§ Exercise task 1: In the records, starting at the line containing "Where should I" and continuing to the end, replace "screenshot" with "screen capture" and reproduce those lines with no other alterations. Omit the pictures from the reproduced lines.

§ Document passage:
────────────────

Governor Greg Gianforte has declared a State of Emergency in Montana for the ongoing drought. In a Tweet posted 7/1, Gianforte said the dry conditions are expected to get even worse.

Most of the state is below average for rainfall.

The Governor's Execute Order shared some details on just how serious the lack of rain is affecting much of the Treasure State, as an abnormally warm and dry weather pattern continues to impact Montana. A relatively mild winter, followed by little-to-no spring rain, means already meager soil moisture levels are likely to get worse.

  • Moderate to extreme drought conditions are already happening in 69% of Montana (64.9 million acres), effecting 48 counties and six reservations.
  • Extreme drought conditions are being reported in 16% of the state, effecting 14 counties and the Fort Peck Tribal Nation.
  • Soil moisture levels in those counties and reservations are at 25% of normal.
  • Hot and dry for the foreseeable future. Both long-term and short-term weather forecasting models are predicting little rain and above-average temperatures through July.
Getty Images/Michael Bocchieri

The State of Emergency opens avenues of financial relief for farmers and others.

────────────────

§ Exercise task 2:
Answer the following questions from the passage on the Montana drought.
(a) What share of Montana is experiencing moderate to extreme drought conditions?
(b) Soil moisture levels in the affected counties and reservations stand at what percentage of normal?
(c) For whom does the State of Emergency open avenues of financial relief?

────────────────

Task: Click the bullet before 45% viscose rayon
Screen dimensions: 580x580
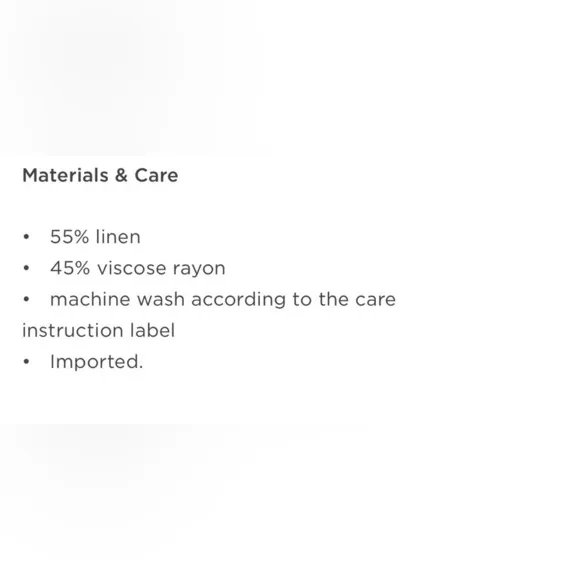Action: (26, 268)
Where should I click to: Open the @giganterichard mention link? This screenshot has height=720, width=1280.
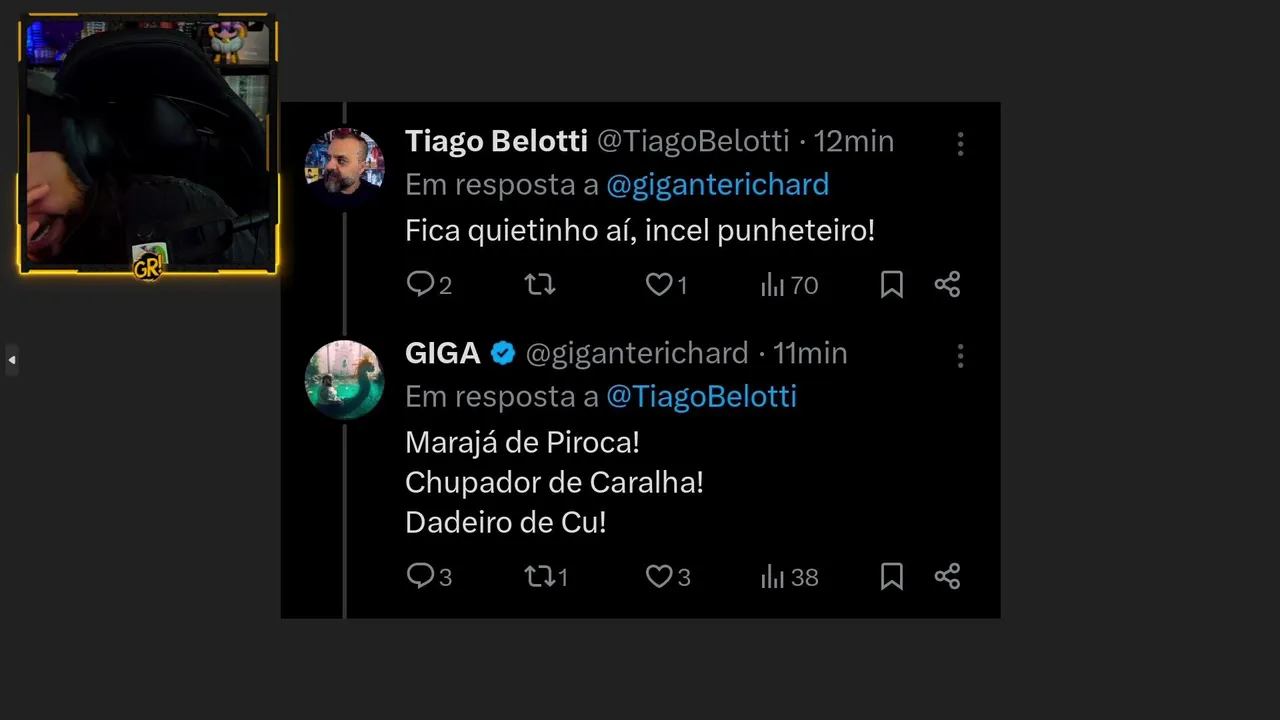pos(717,185)
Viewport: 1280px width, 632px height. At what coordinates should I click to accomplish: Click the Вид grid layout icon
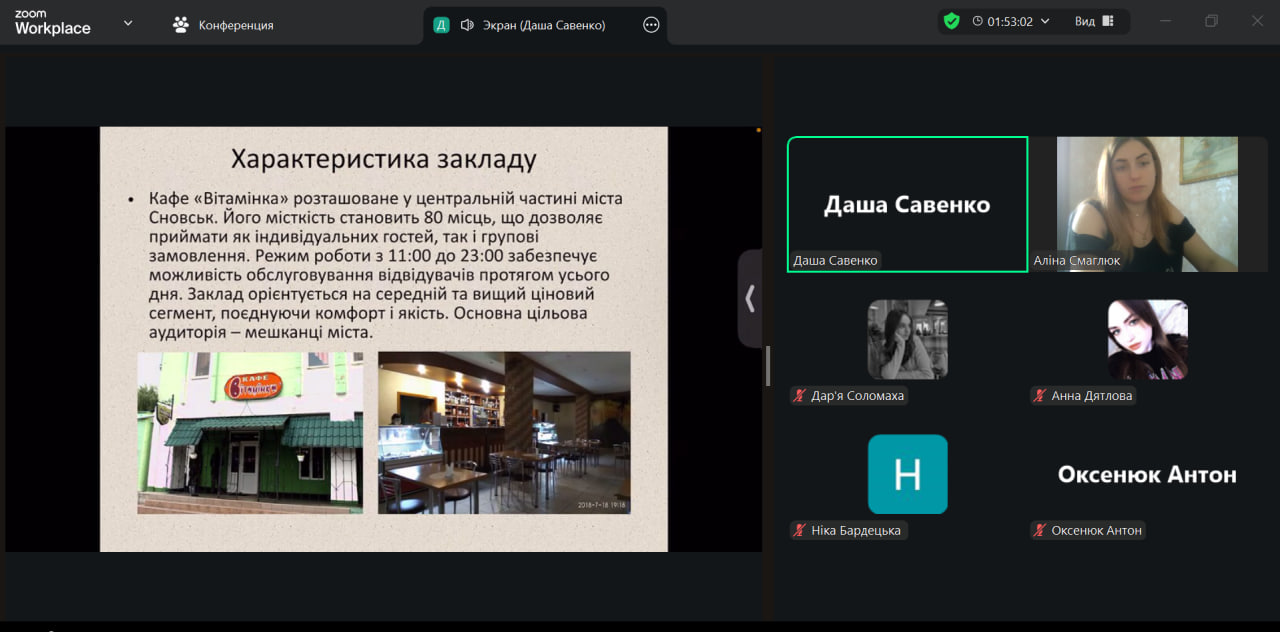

────────────────

§ Full solution 1:
Where should I click to: Open the @giganterichard mention link? This screen capture has height=720, width=1280.
pos(717,185)
Viewport: 1280px width, 632px height. At what coordinates should I click to accomplish: Click the Вид grid layout icon

§ Full solution 2:
(a) 69% of Montana (64.9 million acres).
(b) 25% of normal.
(c) Farmers and others.